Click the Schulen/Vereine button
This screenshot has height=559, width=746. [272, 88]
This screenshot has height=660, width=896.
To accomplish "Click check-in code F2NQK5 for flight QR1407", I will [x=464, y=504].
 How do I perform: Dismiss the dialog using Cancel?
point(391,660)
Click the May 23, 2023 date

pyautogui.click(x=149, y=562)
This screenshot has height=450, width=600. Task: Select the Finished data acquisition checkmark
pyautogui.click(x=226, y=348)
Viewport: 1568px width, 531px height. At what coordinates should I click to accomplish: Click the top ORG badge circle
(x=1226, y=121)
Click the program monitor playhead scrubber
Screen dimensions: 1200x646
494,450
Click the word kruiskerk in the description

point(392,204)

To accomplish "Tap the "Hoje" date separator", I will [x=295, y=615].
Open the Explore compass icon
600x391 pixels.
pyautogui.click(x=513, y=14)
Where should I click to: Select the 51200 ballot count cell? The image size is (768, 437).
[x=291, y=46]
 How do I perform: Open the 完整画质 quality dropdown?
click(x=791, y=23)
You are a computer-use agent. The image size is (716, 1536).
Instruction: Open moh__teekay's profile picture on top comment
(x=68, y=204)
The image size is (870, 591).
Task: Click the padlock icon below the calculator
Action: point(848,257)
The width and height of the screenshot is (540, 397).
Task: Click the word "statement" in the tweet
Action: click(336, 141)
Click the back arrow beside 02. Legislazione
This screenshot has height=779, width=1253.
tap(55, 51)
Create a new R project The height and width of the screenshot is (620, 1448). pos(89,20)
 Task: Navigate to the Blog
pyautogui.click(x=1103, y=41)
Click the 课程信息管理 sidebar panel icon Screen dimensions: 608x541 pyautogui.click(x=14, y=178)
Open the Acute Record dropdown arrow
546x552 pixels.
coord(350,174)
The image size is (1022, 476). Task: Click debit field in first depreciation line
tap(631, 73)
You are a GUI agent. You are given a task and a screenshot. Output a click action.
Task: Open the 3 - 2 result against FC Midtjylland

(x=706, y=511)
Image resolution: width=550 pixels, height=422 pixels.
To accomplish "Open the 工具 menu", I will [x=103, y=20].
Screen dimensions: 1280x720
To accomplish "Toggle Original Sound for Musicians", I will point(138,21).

+++

**What to produce**: Find the line with "Instruction: Open moh__teekay's" in the material above. Reproduce it and each line after it up to and including the line with "Create a new".

**Task response**:
Instruction: Open moh__teekay's profile picture on top comment
(x=68, y=204)
The image size is (870, 591).
Task: Click the padlock icon below the calculator
Action: point(848,257)
The width and height of the screenshot is (540, 397).
Task: Click the word "statement" in the tweet
Action: click(336, 141)
Click the back arrow beside 02. Legislazione
This screenshot has height=779, width=1253.
tap(55, 51)
Create a new R project The height and width of the screenshot is (620, 1448). pos(89,20)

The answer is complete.